By the mid 1970's tuberculosis was considered a thing of the past, a conquered enemy. By the early 1980's government spending programs on the research and care of tuberculosis were down to almost nothing. Tuberculosis cases had been declining in number as well as severity. And then it happened. The number of TB cases in 1985- increased. Stunned, people world wide watched as more cases increased every year. Between 1985-1991 the U.S. alone had an increase of 18% of new cases reported. In the 1980's there were 25,000 new cases and about 2,000 of them died. By 1991 three million people world wide were dying each year from this “conquered” enemy. If that wasn't scary enough, the bacteria seemed to be resisting the drugs administered to patients. How could this happen? What was causing it? Research discovered that a high percentage of the TB deaths were people with HIV/AIDS. O.K. That settled the question of how this epidemic started (weakened immune systems). But the drug resistance?
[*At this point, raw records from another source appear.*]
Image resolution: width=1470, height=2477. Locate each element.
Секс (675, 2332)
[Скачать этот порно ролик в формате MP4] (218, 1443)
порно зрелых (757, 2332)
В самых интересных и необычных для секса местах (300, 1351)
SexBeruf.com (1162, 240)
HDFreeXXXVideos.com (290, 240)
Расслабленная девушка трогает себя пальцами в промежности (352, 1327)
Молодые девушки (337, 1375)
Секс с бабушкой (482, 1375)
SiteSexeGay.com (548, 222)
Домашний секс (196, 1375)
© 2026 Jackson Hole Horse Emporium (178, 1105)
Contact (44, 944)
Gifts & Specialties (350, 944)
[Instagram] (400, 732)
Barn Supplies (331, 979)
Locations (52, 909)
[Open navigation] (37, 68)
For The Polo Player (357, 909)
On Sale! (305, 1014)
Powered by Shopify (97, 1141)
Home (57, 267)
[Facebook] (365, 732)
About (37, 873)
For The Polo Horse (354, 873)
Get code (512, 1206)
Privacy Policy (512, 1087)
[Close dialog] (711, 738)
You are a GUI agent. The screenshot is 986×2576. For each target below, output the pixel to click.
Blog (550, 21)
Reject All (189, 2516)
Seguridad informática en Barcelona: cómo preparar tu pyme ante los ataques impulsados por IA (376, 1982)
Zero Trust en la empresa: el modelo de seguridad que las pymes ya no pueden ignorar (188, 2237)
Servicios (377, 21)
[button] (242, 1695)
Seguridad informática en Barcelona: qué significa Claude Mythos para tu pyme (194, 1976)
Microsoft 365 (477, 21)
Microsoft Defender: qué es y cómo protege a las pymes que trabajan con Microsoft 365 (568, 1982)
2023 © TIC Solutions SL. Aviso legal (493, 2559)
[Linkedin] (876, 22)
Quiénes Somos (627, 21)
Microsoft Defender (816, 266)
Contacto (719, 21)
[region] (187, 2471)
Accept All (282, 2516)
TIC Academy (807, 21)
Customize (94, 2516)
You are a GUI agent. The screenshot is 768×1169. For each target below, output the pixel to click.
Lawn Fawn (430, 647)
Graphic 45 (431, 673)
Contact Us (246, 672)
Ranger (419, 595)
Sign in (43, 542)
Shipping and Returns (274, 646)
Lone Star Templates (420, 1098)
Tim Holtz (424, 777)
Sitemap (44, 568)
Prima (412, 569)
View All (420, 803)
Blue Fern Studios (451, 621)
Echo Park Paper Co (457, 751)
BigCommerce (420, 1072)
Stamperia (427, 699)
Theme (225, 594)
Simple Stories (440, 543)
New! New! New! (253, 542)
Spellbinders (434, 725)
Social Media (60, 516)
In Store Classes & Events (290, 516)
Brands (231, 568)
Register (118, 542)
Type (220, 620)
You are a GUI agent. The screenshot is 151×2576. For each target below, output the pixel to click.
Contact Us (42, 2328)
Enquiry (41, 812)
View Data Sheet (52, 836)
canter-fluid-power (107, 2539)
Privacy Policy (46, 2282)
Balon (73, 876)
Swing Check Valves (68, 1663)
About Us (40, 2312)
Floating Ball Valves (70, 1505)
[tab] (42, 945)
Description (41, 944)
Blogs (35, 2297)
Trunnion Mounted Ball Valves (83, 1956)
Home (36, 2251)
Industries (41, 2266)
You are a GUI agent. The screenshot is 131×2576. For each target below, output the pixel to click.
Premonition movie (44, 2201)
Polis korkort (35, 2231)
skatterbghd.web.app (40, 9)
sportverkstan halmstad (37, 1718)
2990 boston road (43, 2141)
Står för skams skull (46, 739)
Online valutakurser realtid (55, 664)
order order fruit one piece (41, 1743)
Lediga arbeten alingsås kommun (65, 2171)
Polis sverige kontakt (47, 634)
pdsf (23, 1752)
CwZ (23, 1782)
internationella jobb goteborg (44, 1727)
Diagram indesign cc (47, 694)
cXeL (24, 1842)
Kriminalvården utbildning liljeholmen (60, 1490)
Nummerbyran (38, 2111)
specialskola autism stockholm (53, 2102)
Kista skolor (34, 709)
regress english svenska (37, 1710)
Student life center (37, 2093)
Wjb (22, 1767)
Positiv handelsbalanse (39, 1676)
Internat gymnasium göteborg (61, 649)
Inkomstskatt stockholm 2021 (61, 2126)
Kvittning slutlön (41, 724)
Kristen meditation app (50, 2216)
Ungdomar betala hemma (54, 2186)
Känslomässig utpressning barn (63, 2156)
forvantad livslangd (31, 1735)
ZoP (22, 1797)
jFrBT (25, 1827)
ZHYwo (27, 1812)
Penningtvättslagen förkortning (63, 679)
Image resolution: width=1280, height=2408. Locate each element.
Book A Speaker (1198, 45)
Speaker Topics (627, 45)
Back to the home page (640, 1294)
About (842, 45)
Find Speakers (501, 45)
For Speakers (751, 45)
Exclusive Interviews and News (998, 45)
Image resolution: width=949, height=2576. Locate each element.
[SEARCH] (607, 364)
Doctors found that most of their patients prematurely stopped taking their medicine and that the bacteria from these patients had produced more bacteria resistant to the drugs the patient had stopped taking. These bacteria were then passed to someone else who was given two different kinds of drugs to take. This person stopped taking their medicine before they were completely well. The drug resistant bacteria (or Super Bugs) then became resistant to those drugs and all of this information was passed to the next generation of bacteria. This bacterium is passed to another person and so on until a bacterium resistant to all known medicines has emerged. In this recent epidemic governments mainly ignored it until it was almost too late. Also people (especially children and teens) are not aware of this looming problem. They continue to cough and sneeze without covering their mouths and to spit on the sidewalks. People need to become better aware of the problem and take the proper precaution against the spread and contraction of tuberculosis. It isn't conquered yet.